The Barnsley fern is a fractal named after the British mathematician Michael Barnsley who first described it in his book Fractals Everywhere. He made it to resemble the black spleenwort, Asplenium adiantum-nigrum.

🕖 History

Fractals Everywhere was a book based on the course Fractal Geometry that the creator of this structure taught at the Georgia Institute of Technology. The Barnsley Fern was first described in this book. The most beautiful part of this fractal is that it can demonstrate the poetry of mathematics and the relation between nature and numbers. That is, fractals can be used to model plant structures.

🏗️ Construction

The fastest way to construct the Barnsley Fern is to use Affine Transformations. These are special types of transformations in Euclidean geometry that preserve lines and parallelism, but not necessarily Euclidean distances and angles.

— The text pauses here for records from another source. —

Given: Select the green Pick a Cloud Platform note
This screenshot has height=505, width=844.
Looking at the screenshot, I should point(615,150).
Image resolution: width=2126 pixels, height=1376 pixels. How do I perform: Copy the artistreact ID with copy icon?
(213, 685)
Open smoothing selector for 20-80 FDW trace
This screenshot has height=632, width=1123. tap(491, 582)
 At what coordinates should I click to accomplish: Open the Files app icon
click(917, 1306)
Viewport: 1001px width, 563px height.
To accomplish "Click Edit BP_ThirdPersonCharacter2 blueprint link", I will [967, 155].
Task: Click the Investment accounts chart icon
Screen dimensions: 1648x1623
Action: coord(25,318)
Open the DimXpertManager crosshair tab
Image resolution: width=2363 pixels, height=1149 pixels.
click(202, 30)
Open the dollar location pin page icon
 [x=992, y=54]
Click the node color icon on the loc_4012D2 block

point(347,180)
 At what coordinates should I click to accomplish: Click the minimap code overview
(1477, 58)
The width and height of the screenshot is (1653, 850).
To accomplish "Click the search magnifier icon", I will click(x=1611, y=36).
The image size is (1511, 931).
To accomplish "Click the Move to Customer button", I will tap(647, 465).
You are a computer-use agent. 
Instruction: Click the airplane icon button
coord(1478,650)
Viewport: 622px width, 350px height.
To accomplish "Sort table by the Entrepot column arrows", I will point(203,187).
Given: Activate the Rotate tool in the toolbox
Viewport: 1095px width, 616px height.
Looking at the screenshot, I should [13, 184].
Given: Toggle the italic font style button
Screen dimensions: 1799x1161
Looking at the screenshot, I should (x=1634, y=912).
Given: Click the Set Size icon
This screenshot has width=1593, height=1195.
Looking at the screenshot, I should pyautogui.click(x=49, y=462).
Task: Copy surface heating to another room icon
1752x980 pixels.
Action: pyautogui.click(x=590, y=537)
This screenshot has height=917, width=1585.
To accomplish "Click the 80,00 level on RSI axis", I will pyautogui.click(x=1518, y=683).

To generate the Barnsley fern via this approach, the following steps are taken:

  1. Start from a given point, say (x,y)

  2. Apply the affine transformations listed below with their corresponding probabilities:

    Transformation Probability Portion Generated
    (0, 0.16*y) 0.01 Stem
    (0.85*x + 0.04*y, -0.04*x + 0.85*y + 1.6) 0.85 Successively smaller leaflets
    (0.20*x - 0.26*y, 0.23*x + 0.22*y + 1.6) 0.07 Largest left-hand leaflet
    (-0.15*x + 0.28*y, 0.26*x + 0.24*y + 0.44) 0.07 Largest right-hand leaflet
  3. The result from step 2 is then taken as the new input for the next transformation and the iterative process continues till a desired number of points have been selected. When all these points are plotted in a scatter plot, the resulting pattern converges to the Barnsley fern.

📚 Further Reading

  • The Wikipedia page for Barnsley Fern is the easiest way to read further about this fractal. As a bonus, the page also contains a number of variations that can be generated via a similar method, albeit with different parameters.
  • The original Fractals Everywhere book by Michael F. Barnsley can be seen Google Books and is definitely worth a read.